Even so, says George, his career move has been met with disbelief in some quarters. Owning a factory is one thing, but a tyre shop? Watching mechanics change people’s tyres, and potentially pitching in himself – a former banker and financial director? “Don’t you get all dirty?” asked his brother-in-law light-heartedly. “What about all those suits and ties in your closet, who’s going to wear them?”. My son can wear them, replied George – and he’s more than happy to observe his kids in accountant’s garb, following in his footsteps, “but I’m doing something else, and I’m perfectly satisfied… And I’m not doing it for the profit,” he adds, “because thank God I’ve put my kids through college, I’ve got my house and my summer house, I’m doing fine. I’m not doing it for the money. I’m doing it because I’m the kind of man who wants to create something”. The shop makes enough, he shrugs, reeling off the numbers with a former accountant’s ease – enough to cover his expenses, at any rate – “but the name of the game is not profit, the name of the game is service and creativity,” he proclaims, lapsing into English.

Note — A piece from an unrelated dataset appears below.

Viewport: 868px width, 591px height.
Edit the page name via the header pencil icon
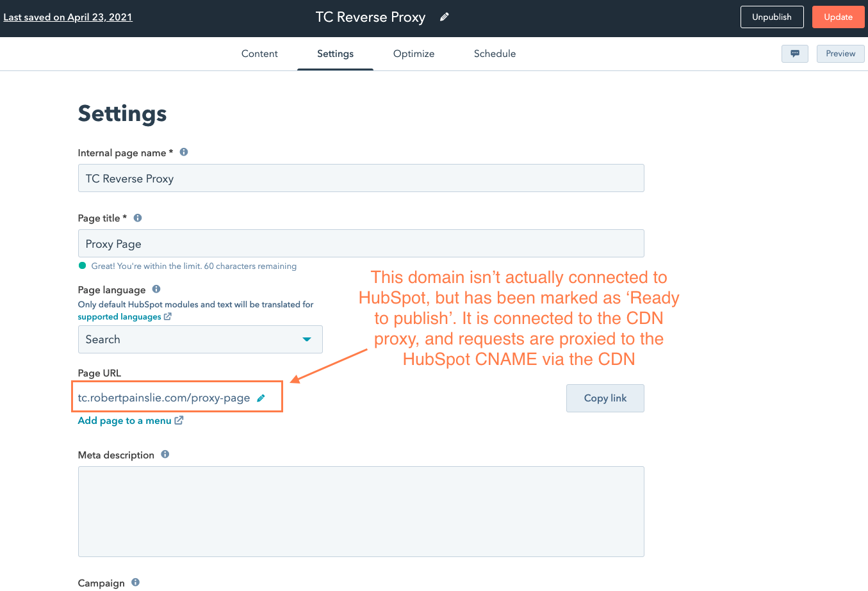444,17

Ironically, ‘Safe Drive’ is probably the least safe thing George Pavlides has ever done, at least professionally – but his fundamental character hasn’t changed, he’s still quite conservative and a stickler for the rules. “I don’t allow anyone [in the shop] to go into a car without putting a plastic cover on the driver’s seat,” he says sternly. He expects everything to be in its place, and will fume if it isn’t. “I’m a perfectionist, which is both good and bad”.

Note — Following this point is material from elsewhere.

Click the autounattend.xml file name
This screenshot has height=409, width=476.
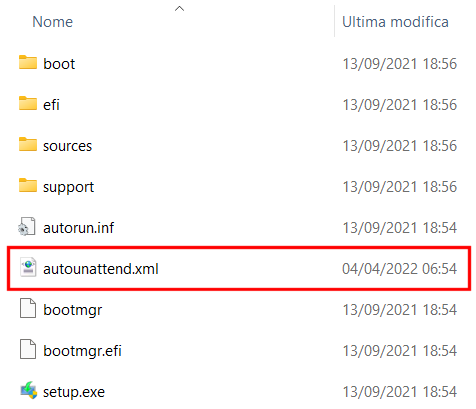pos(101,269)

Unsurprisingly, his conservatism extends into social issues too. He firmly believes that youngsters today are lazy, disrespectful and apathetic, not like in his day, and also believes that we in Cyprus let foreigners get away with too much – “We have not provided guidelines for our visitors,” is how he puts it – comparing the situation here unfavourably with the situation he saw in Qatar, where everyone’s polite but non-Qataris know exactly where they stand. (He was once stopped by cops for drinking water in his car during Ramadan: “Sir, we know you’re not a Muslim but please don’t do this again, because it’s a temptation for Muslims”.) To be fair, George is used to the old village life, having grown up in Klirou where his dad – a colourful character who’d previously lived in France for 27 years – owned a grocery store, plunging the boy in the business from an early age. Also, to be fair, he has some blood-curdling anecdotes of young Cypriots being rude, abusing their elders, not turning up for work, etc. Kids used to work because they had to; “Nowadays, ‘who bloody cares?’,” he concludes bitterly, lapsing into English again.

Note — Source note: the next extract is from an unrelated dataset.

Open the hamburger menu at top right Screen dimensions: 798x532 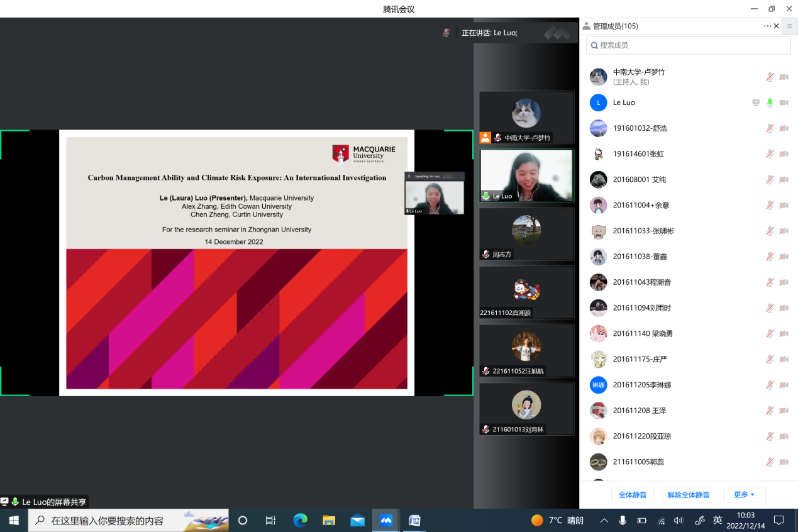point(790,26)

The wisdom of a tyre repairman? Some will object, and George Pavlides is fine with that – “I have certain ideas that some might call odd, or cranky” – but he’s surely more than just a tyre repairman, bringing years of life experience and commercial nous to his rather jaundiced view of modern society. (It’s not just young people; he also rails against banks, MPs and Central Bank governors.) More to the point, his own life stands apart from all that, having made a fulfilling sideways move after years of high-level labour. “Now, after all those years in finance and the life of an employee, I feel free,” he declares, then hesitates: “I don’t know if I left it too late…” Maybe a little unsafe driving isn’t such a bad idea occasionally.